Secondly, buying on credit…1920’s motto was “ buy now, pay later ”, first mistake because most people couldn’t afford to pay later. Buying on credit was a new concept, and not everyone understood it. Almost all people didn’t own the majority of things they had, resulting in Canada falling helplessly into debt. Then creditors repossessed goods and left some with nothing. Buying on credit should have only been available to people who have a well paying job and know how a fact that they will be able to pay the money back.
Thirdly, the stock market crash, also known as “Black Tuesday”. Too many people were getting loans to buy shares (buying on margin), so when the stock market prices went down, people couldn’t pay back their loans… This caused people to sell shares. The government needed to stop the bubble in stock prices from happening. They could have outlawed (or at least regulated) the margin buying and some of the other abuses that were pushing up stock prices.
In conclusion,the Great Depression negatively affected the United States involvement in their economy.The Great Depression broke the confidence of the American people as well as their leaders.The future of their economy was unclear and shaky strategies were used in order to attempt to recover.
Necessary steps should be taken against any over production, particularly in the times of Demand Contraction.
Creadit Quality should be well structured with procedures and firm Checks and Balances and lending Institutions should work under the Guidelines of Central Banks. Buying on credit should have only been available to people who have a well paying job or capability to repay, otherwise, Banks will end up with too much of Non-Performing Assets ( NPAs) and its one of the early warning systems on the health of the Economy and suitable State's intervention is very much desirable under this circumstances.

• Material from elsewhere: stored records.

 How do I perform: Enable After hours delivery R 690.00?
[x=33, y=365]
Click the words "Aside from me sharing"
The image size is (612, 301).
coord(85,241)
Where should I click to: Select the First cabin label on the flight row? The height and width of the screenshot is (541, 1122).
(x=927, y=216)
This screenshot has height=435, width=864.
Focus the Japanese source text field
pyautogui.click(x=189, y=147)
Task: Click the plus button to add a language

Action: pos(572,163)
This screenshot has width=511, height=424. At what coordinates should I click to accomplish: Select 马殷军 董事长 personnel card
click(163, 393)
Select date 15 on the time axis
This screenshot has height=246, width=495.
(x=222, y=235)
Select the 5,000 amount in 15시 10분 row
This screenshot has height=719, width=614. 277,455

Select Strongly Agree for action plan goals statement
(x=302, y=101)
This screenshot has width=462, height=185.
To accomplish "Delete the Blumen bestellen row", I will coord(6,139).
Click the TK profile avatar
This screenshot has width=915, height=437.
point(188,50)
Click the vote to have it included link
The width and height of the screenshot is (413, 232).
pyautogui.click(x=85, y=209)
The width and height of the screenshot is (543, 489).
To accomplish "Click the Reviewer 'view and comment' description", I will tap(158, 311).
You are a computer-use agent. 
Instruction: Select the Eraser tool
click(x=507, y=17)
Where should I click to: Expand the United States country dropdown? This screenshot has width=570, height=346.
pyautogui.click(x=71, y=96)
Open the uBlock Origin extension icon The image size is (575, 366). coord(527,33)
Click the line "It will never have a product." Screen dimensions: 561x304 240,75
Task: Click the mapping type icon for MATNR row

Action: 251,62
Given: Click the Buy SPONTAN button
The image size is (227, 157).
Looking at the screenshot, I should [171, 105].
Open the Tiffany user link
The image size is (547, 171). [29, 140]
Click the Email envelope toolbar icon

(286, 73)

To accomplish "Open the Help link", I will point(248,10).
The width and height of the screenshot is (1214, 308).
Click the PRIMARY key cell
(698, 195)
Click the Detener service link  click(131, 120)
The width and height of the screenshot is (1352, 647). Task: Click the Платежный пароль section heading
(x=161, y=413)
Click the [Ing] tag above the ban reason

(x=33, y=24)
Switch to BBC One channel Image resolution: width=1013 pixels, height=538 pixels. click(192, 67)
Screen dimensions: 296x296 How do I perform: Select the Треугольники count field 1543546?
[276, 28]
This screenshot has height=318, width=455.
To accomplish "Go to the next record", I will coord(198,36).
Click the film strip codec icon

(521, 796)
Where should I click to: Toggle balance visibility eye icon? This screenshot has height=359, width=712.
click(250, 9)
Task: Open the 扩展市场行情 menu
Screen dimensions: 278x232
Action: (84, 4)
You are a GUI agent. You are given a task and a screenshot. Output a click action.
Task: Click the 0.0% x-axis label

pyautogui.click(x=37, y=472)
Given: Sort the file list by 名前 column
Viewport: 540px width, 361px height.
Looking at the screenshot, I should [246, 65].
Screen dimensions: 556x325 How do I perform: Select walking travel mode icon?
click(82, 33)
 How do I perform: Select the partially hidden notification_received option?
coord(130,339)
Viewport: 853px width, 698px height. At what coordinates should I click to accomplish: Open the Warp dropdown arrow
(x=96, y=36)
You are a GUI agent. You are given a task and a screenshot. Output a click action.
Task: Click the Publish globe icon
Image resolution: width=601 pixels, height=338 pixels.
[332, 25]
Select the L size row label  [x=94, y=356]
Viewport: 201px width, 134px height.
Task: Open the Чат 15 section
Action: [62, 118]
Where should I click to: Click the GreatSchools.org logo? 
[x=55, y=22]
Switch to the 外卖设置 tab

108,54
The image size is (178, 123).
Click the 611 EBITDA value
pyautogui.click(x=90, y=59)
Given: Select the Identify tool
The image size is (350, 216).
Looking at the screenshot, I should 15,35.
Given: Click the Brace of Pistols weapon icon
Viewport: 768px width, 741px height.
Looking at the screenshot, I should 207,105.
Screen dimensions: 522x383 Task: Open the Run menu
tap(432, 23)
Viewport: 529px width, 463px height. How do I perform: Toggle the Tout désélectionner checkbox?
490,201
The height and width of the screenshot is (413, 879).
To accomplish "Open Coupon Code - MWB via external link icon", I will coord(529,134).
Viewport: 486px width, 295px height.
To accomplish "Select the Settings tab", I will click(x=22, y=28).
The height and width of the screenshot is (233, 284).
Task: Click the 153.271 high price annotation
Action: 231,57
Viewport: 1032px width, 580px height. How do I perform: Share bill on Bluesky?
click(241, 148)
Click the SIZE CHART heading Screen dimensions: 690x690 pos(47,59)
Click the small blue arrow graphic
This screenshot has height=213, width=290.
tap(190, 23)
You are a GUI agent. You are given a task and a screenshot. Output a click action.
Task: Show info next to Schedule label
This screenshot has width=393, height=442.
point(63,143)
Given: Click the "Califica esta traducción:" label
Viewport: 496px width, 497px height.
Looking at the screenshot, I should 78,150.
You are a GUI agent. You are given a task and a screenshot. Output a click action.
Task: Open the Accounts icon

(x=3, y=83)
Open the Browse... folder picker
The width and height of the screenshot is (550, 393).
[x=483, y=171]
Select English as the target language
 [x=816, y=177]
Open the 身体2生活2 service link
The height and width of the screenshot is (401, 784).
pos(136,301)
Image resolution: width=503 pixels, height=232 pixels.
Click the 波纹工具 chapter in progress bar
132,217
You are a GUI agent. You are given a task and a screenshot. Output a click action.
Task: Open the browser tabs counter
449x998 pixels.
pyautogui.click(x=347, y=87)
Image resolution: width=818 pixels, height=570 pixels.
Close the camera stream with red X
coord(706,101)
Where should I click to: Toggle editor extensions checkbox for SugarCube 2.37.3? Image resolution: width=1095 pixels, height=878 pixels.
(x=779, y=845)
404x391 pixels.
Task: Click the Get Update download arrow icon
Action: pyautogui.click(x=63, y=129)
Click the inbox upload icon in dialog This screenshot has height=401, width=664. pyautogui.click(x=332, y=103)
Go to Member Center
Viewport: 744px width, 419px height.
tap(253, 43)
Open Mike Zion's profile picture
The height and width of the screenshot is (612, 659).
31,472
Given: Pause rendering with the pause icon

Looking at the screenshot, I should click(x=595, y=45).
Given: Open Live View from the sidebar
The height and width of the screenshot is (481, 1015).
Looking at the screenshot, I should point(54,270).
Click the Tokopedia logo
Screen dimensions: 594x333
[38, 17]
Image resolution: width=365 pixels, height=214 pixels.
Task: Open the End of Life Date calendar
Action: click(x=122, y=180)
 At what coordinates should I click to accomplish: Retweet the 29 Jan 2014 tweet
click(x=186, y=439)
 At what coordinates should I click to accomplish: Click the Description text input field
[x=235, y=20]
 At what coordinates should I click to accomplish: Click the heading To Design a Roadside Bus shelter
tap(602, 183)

Too many people were getting loans to buy shares (buying on margin), so when the stock market prices went down, people couldn’t pay back their loans and these kind of incidences are some of the reasons for collapse of Banks, thus Economy too.
Central Banks must be the custodians of State's Economy and they should install necessary Safeguards in the system to prevent any economic collapse and Central Banks should be run by Economic Experts and Technocrats.